>> BEGIN Selected passage

I came upon the following hash function (pseudo-code):

function customHash(integer:user_input)
    user_input = user_input modulo 2654435789
    user_input = user_input * 2654435789
    ret_to_user = user_input >> 32
    return ret_to_user

The goal of the problem I am trying to solve is:

  • Find two inputs [i,j] that can only be lowercase characters, uppercase characters, digits or a compination of them (a-zA-Z0-9) where the customHash(j) == customHash(i)^2. The input to the function is the integer representation of the input (meaning we take the whole input, convert it to integer and then pass this integer to the function). Also, there is no restriction to the length of the input that is passed to customHash function.

For example:

  • customHash(i) = 5
  • customHash(j) = 25

I tried using code to brute force inputs until I got a solve to this problem but the code was running forever. Also, even if it did find a match, It might not be a solution that is in (a-zA-Z0-9).

I got one suggestion that this can be done with lattices, but I am not sure how, so if anyone is proficient with lattices (and it indeed is solvable with lattice approach) or has some other approach to this problem, I would really like an explanation to it.


1 Answer 1


$i=j=0$, both representing the empty string and hashing to the integer $0$, is a trivial answer to the question for most of the plausible readings of “convert it to integer”. In the following I add to the statement that we restrict to non-empty input, and that conversion to integer is from ASCII strings either big-endian or little-endian, as per int.from_bytes in modern Python.

We remark that if $p=2654435789=\mathtt{9E3779CD_h}$, the output of the hash function $H$ is an integer in $\left[0,m\right)$ with $m=\left\lfloor p\,(p-1)/2^{32}\right\rfloor+1=1640531550=\mathtt{61C8865E_h}$, and approximately equidistributed on that range for large random input. I first outline a method that uses only this characteristic.

The desired $(i,j)$ are such that $H(i)^2=H(j)$. We thus are interested only in inputs

  1. $i$ such that $H(i)\in\left[0,r\right)$ with $r=\left\lfloor\sqrt{m-1}\right\rfloor+1=40504$
  2. $j$ such that $H(j)$ is a square in $\left[0,m\right)$, of which there are $r$.

When we pick a random valid input, there is probability about $1/r$ that it falls into category 1., same for category 2. Thus if we try $r^{3/2}$ random inputs, that is $<9$ millions, which is quite feasible, we'll have roughly $r^{1/2}\approx200$ in each category, and there is sizable chance that we have a collision between an $H(i)^2$ with $i$ in category 1, and $H(j)$ with $j$ in category 2, hence a solution. We only need to keep track of about $400$ input/output pairs, thus memory is not an issue. Each time we double the hashing effort and memory, the probability of not reaching a collision is divided by about four, and that quickly becomes negligible.

>> END Selected passage
>> BEGIN Material provided

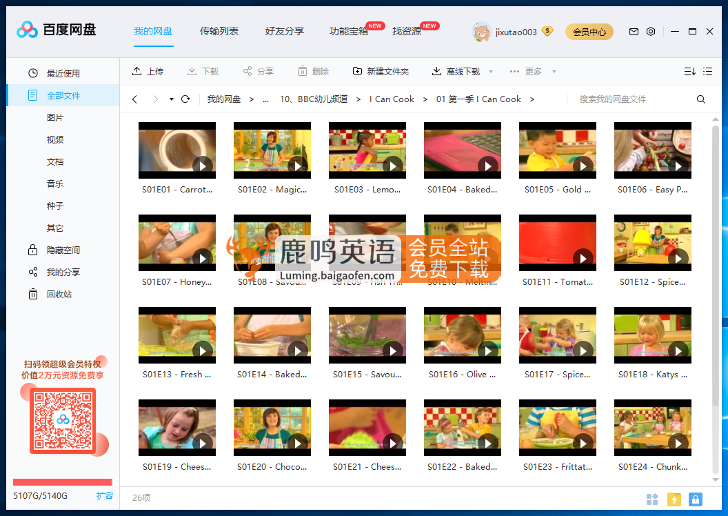
Task: Click the 上传 (Upload) icon in toolbar
Action: (136, 70)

>> END Material provided

### Complete the following
A. Using the thread on the custom hash function, give one answer per line, marked to match:
(i) By what number does customHash reduce the input modulo before multiplying?
(ii) What value does the reply give for r?
(iii) Roughly how many input/output pairs does the reply say must be kept?
B. Carry the thread on the custom hash function forward from its final sentence.

### Answers per task
A.
(i) 2654435789
(ii) 40504
(iii) About 400

B.
Advantages of that solution are that it works without diving into the details of customHash, and it's easy to restrict to meaningful inputs, or/and palindromes so that our solution will be accepted by both a little-endian and big-endian homework checker. However it's not optimal in term of computation.

It's easy to break preimage resistance of customHash. That is, given a desired output value $y\in\left[0,m\right)$, find an $x$ (with the restriction to ASCII in digits and letters for each of it's bytes) such that $H(x)=y$. This allows to find a solution. We only need to break preimage resistance

  • once for either $y=0$ or $y=1$, which are their own squares, and will give us a single input $x$ with $H(x)^2=H(x)$
  • or twice, for some $y_j\in\left[2,r\right)$ and for the matching $y_i={y_j}^2$.

To break preimage resistance, we use that the last 3 our of 4 steps of customHash implement multiplication by $p/2^{32}$ rounding down, which is trivially inverted (sometime with two possible inputs for a given output) yielding one (at least) $z\in[0,p)$ for any given $y$. Now it remains to find a valid $x$ such that $x\bmod p=z$. Using big-endian, we can pick any prefix bytestring $x_0$ consisting of digits and letters, compute $x_1=(z-x_0\,2^{32})\bmod p$, and check if $x_1$ has all it's 4 bytes digits or letters, which will happens for about one out of $p/62^4\approx180$ random prefixes $x_0$ that we try (optionally: if it does not and $x_1<2^{32}-p$, we can replace $x_1$ by $x_1+p$ and have a second chance at little cost). Then $x_0\mathbin\|x_1=x_0\,2^{32}+x_1$ is the desired valid preimage $x$. For little-endian, we just need to reverse $x$ obtained for big-endian.

Breaking preimage resistance restricting to palindromes is also feasible, and left as an exercise to the reader.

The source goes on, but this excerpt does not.